In stark contrast, Rekha is simply outstanding. She showcased her immense talent with latent ease, even mimicking Dev Anand in some scenes. Her mature and nuanced take of the role set a monumental mismatch with Randhir Kapoor’s bubbly style of acting.

Another actor who stole the show was IS Johar (Diwan Manoharlal Agnihotri) as Rekha’s uncle and a dubious conman. It seems his dialogues, dripping with scathing witticism and razor sharp riposte, were written specially by Anand Romani. Delivered in his archetypal, deadpan style, he left the audience spellbound and craving for more.

Overall, the story of Khalifa and the proceedings may seem rather disjointed but in parts it is quite riveting. Thus, we have a destitute widow, Maya Devi, who has given birth to twins, both boys. Vikram (Pran) offers her some money as compensation, as her husband had died in an accident while working for him. Aware that she will not be able to raise the two children on her own, she gives one child to a rich lady, Ganga Devi (Lalita Pawar).

At the same time Dharamdas Sharma’s (Madan Puri) wife gives birth to a stillborn child. Concerned that this news will traumatize her, he has Maya Devi’s other child kidnapped. The two boys grow up but while Rajendra/Rakesh, raised by Ganga Devi becomes a conman, the other, Vinod who grows up in the smuggler Dharamdas’s house is a straightforward man, unaware of his father’s activities. When he comes to know the truth, he leaves the house and over a period of time falls in love with Rekha (Rekha).
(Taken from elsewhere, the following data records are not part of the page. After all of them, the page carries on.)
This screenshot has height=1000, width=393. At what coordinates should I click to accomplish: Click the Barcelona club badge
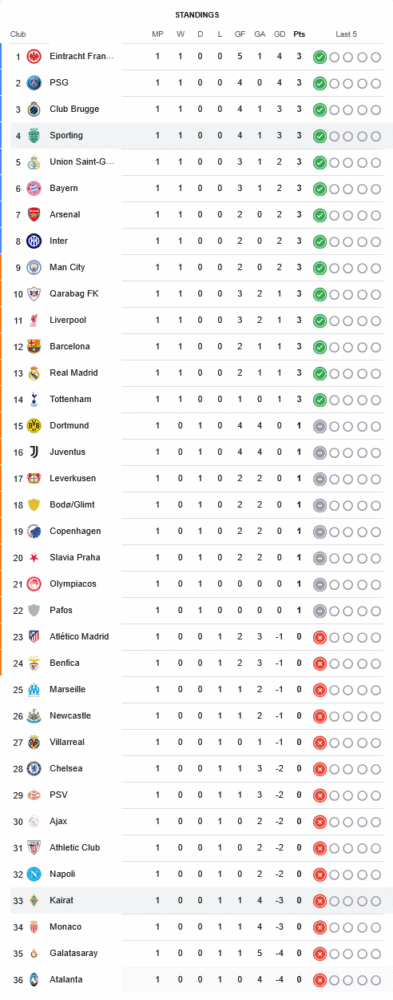[x=34, y=346]
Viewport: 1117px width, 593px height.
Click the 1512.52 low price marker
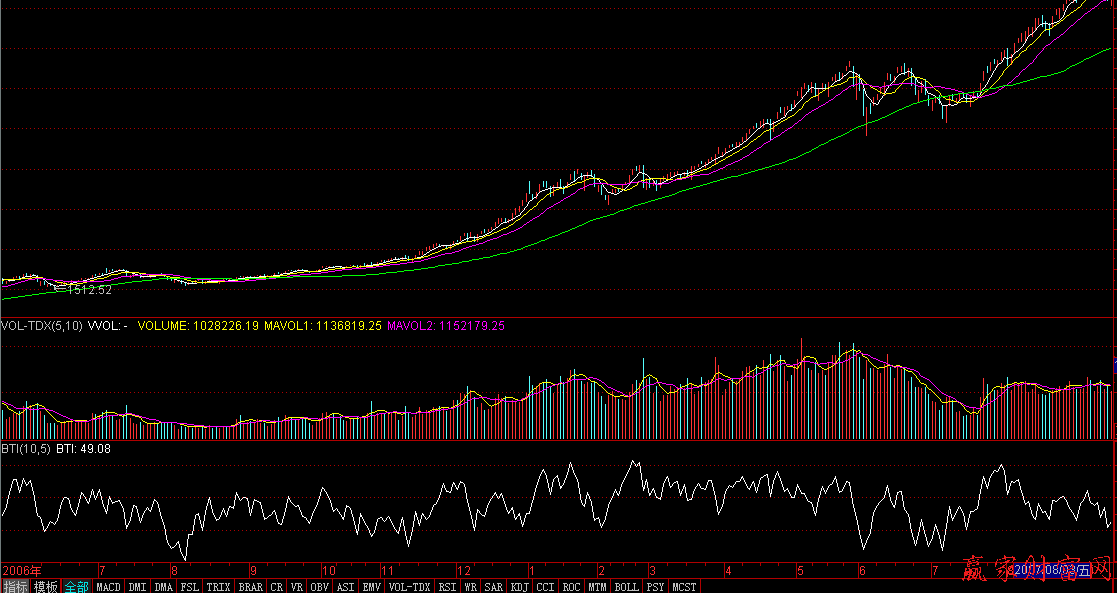click(x=86, y=290)
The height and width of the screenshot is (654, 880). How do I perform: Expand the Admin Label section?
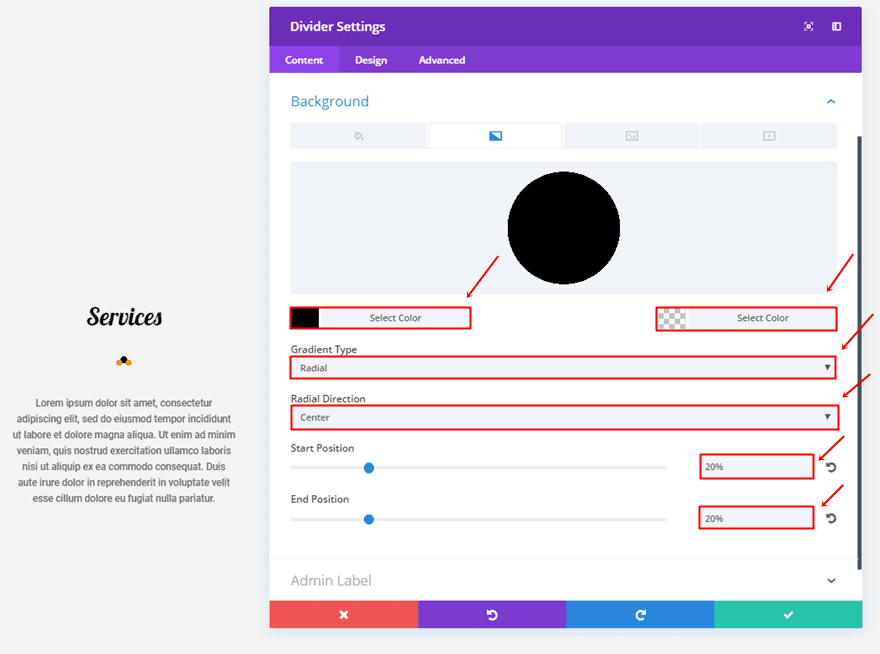[x=831, y=580]
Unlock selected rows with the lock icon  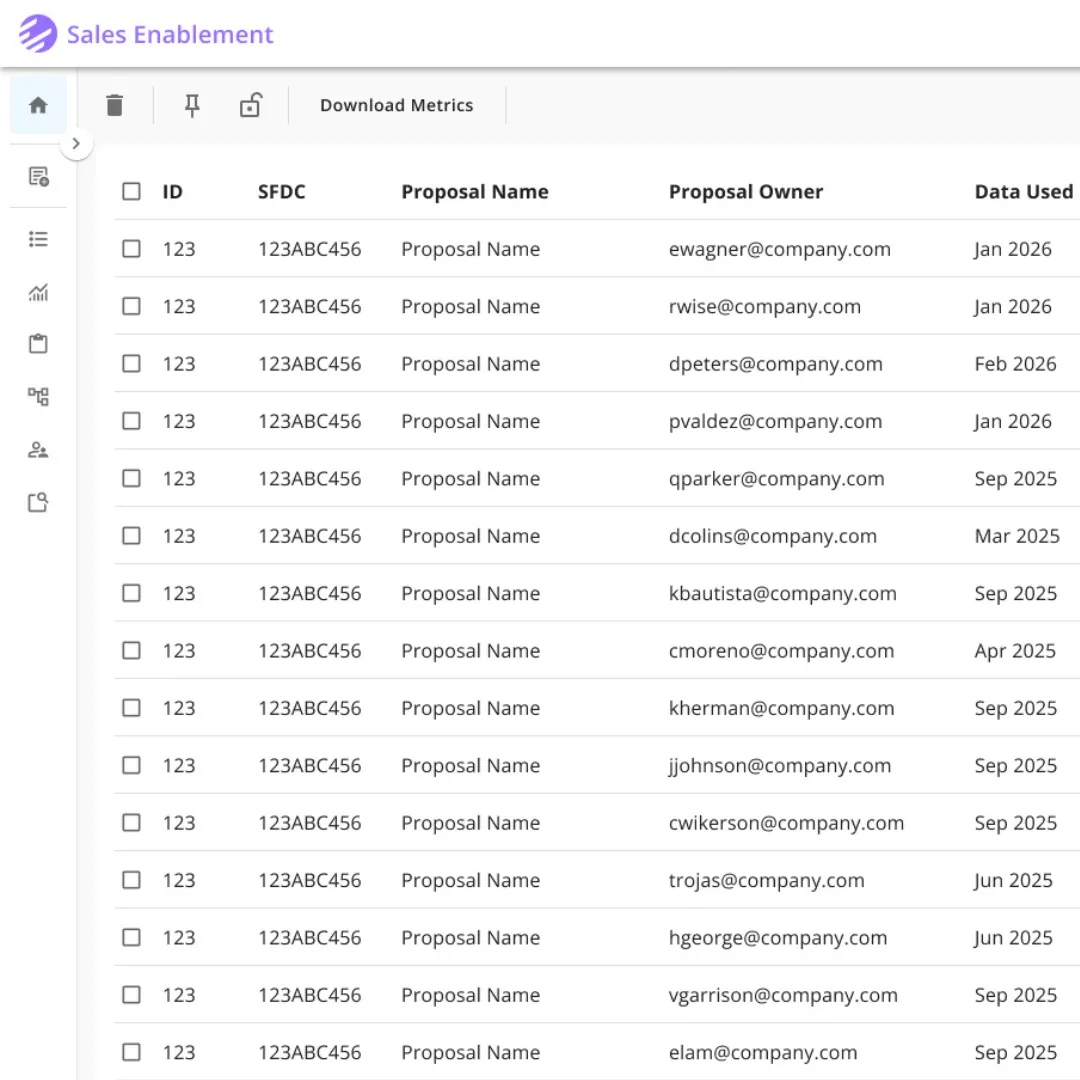(250, 104)
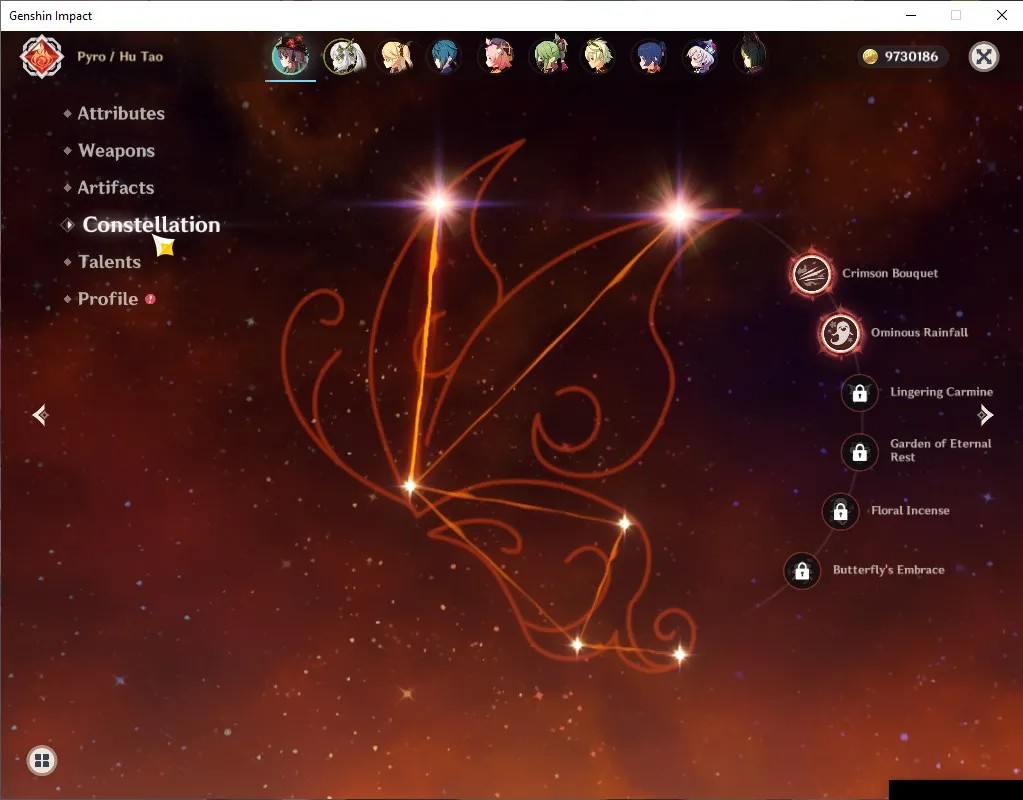Open the grid menu button in bottom corner
The height and width of the screenshot is (800, 1023).
click(42, 760)
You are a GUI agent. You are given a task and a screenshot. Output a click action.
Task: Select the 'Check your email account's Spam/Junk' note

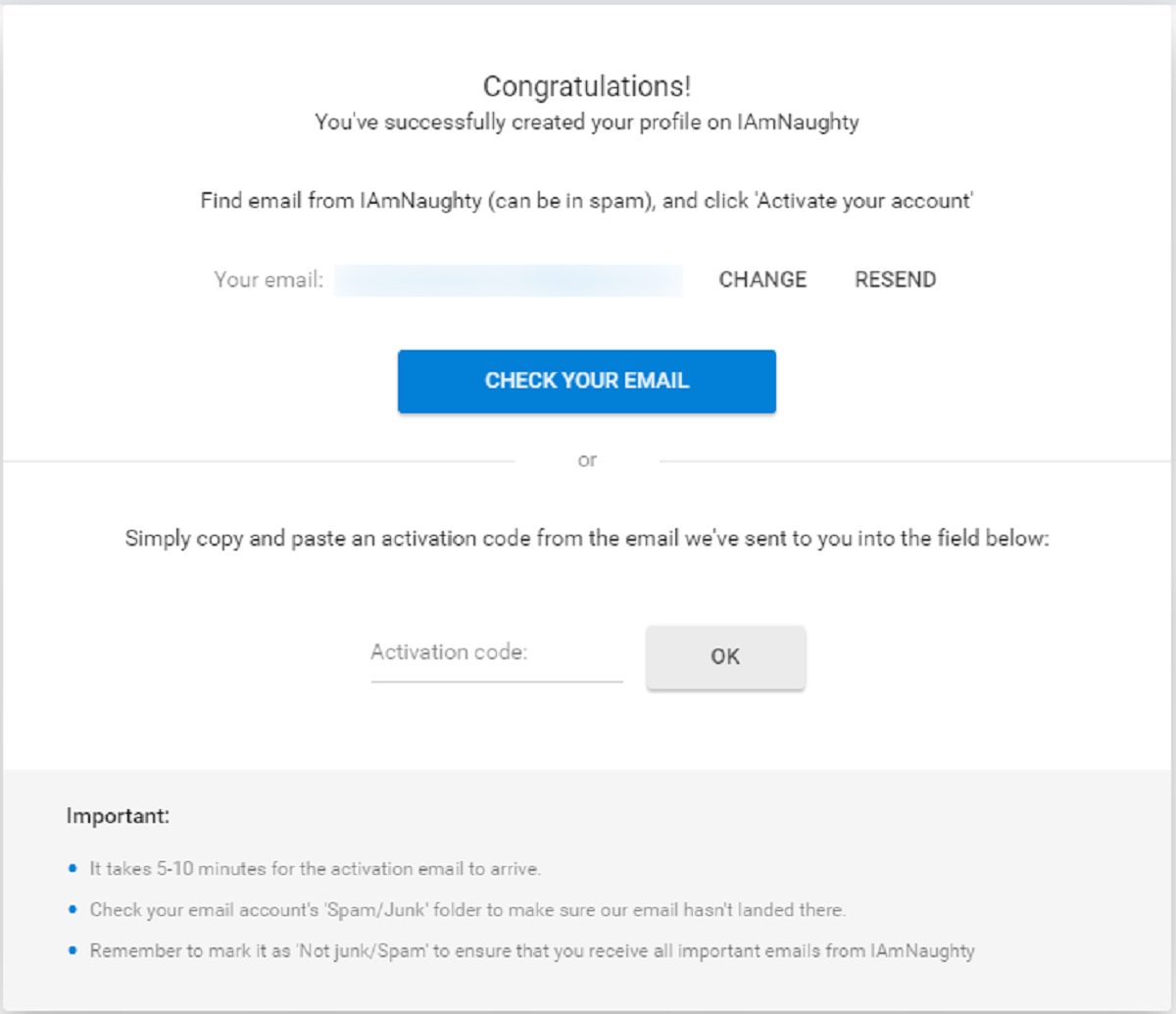click(467, 910)
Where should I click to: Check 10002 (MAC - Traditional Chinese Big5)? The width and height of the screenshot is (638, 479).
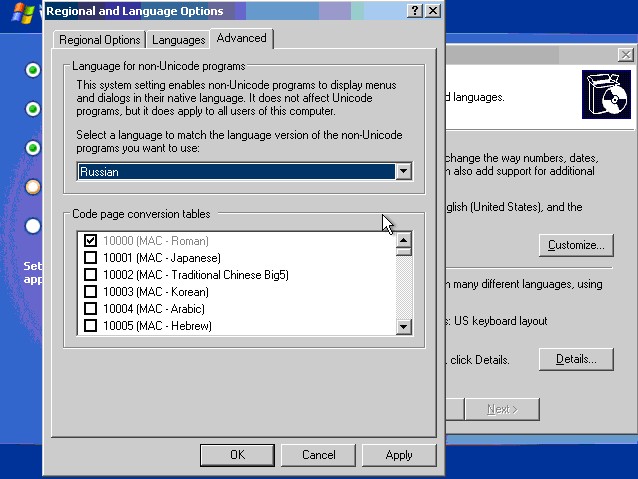click(91, 275)
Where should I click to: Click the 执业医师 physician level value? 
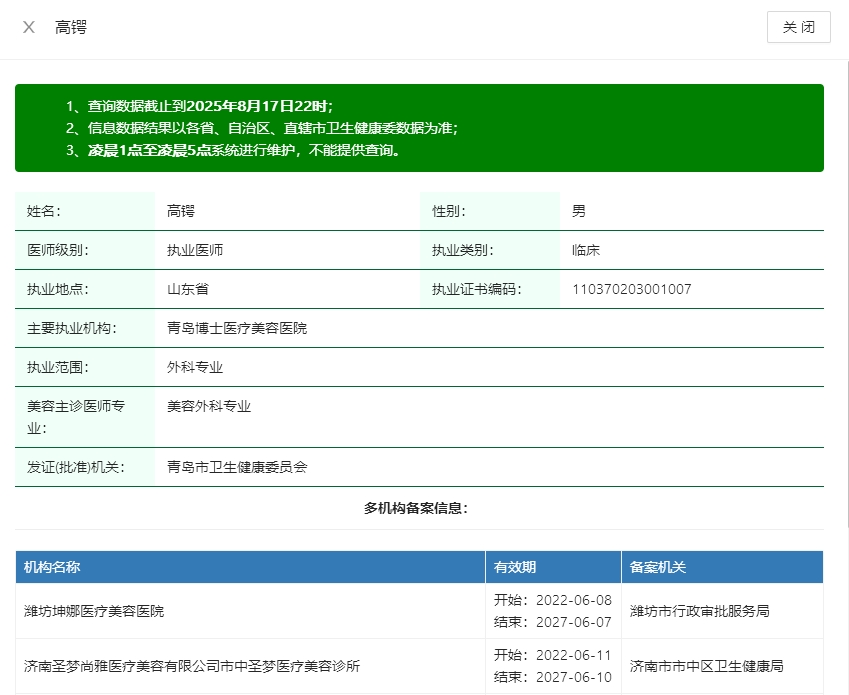click(x=195, y=250)
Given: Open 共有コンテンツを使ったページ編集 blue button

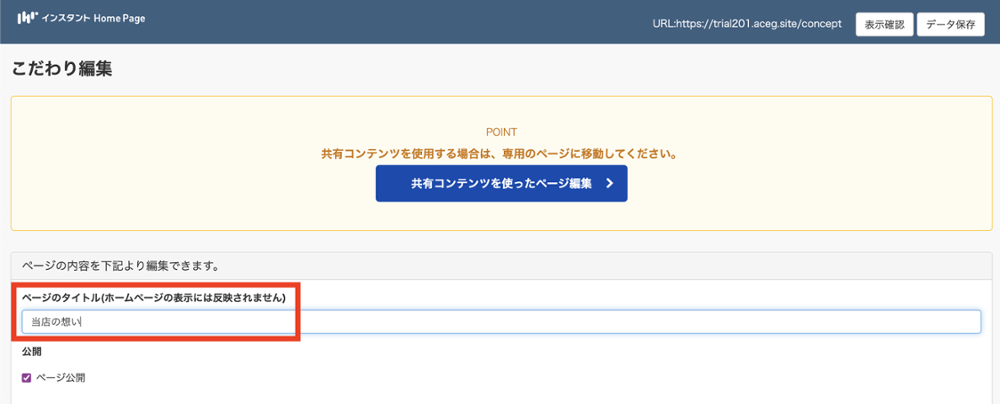Looking at the screenshot, I should click(501, 184).
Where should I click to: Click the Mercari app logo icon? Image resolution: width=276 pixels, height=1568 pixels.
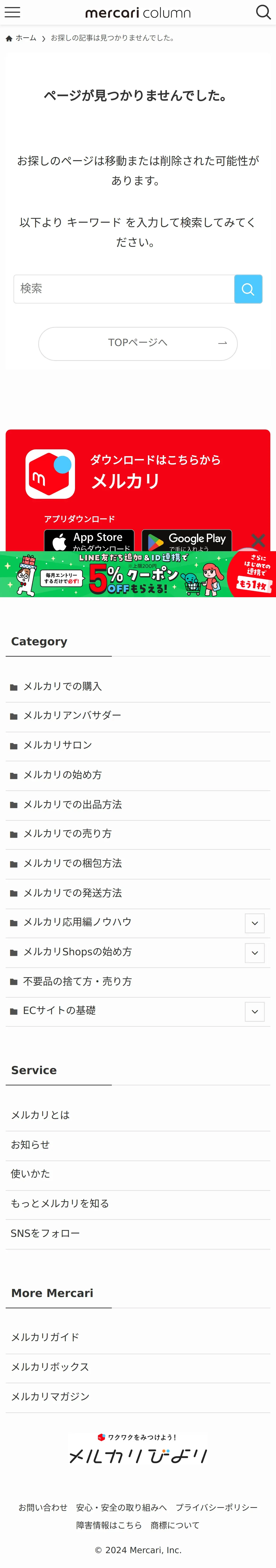[50, 474]
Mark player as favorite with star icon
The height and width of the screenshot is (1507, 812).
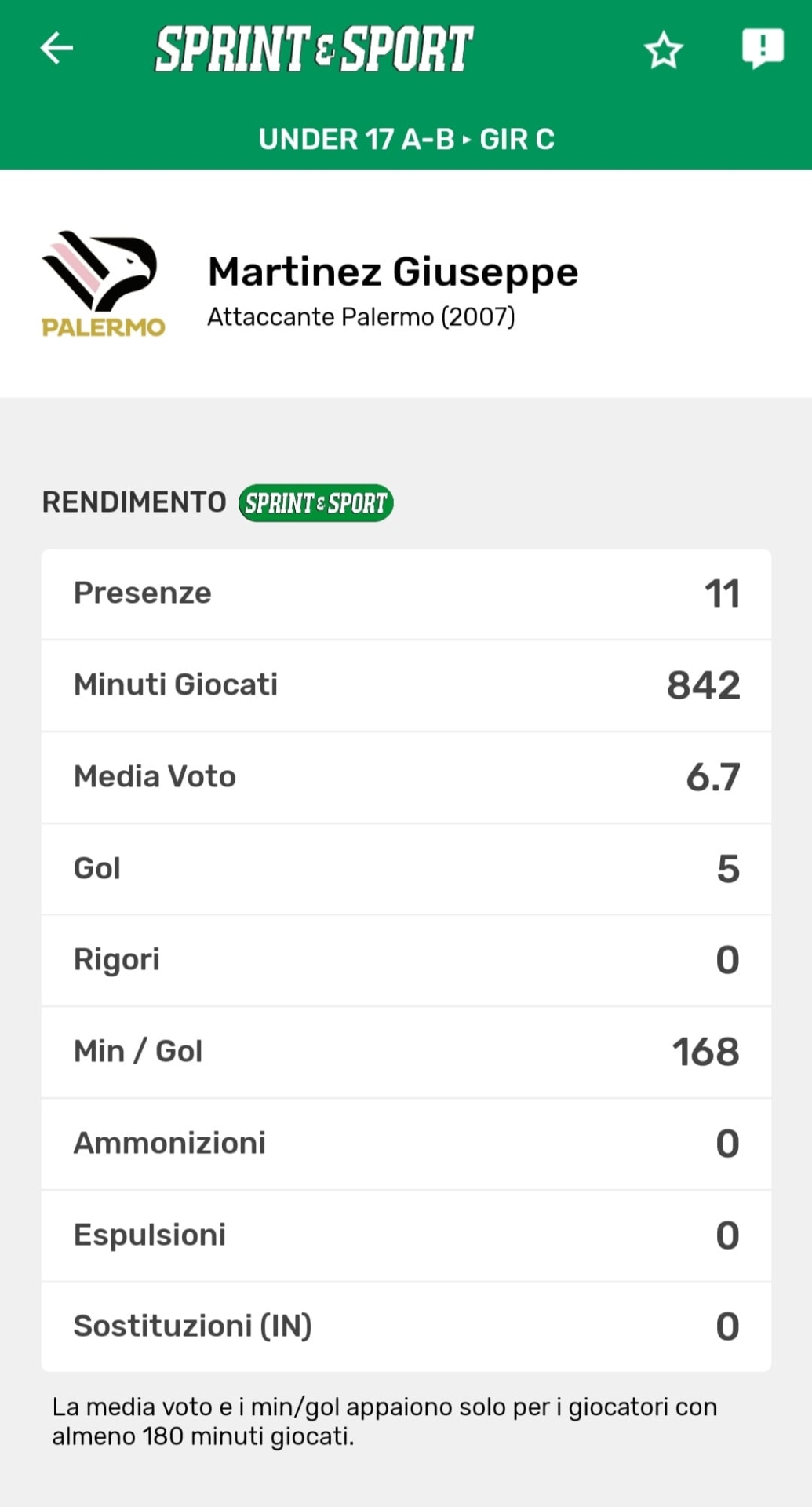(663, 50)
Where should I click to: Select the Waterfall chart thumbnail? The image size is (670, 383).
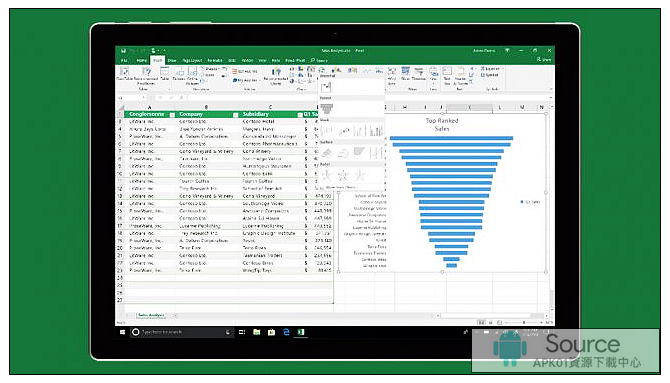[x=326, y=88]
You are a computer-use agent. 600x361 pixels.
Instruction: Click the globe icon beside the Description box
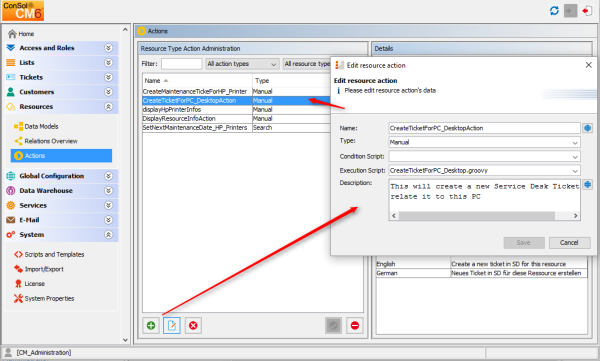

Rajendra lures Vikram’s sister Sweety (Sonia Sahni) by false assurances of love and marriage. But when she gets pregnant, he dupes her leaving her stranded. A despondent Sweety commits suicide, leaving a devastated Dharma seeking revenge (in a rare lapse in his acting career, Pran looks ludicrous as a double barrel gun wielding revenge seeker). As happens in all con dramas, especially with dual roles, there are several instances of mistaken identities, confusion, and slapstick comedy (quite cheeky and well executed in parts) before the film has a happy ending. RD Burman does a good job of composing music and uses Manna Dey quite effectively, to relevant lyrics penned by Gulshan Bawra.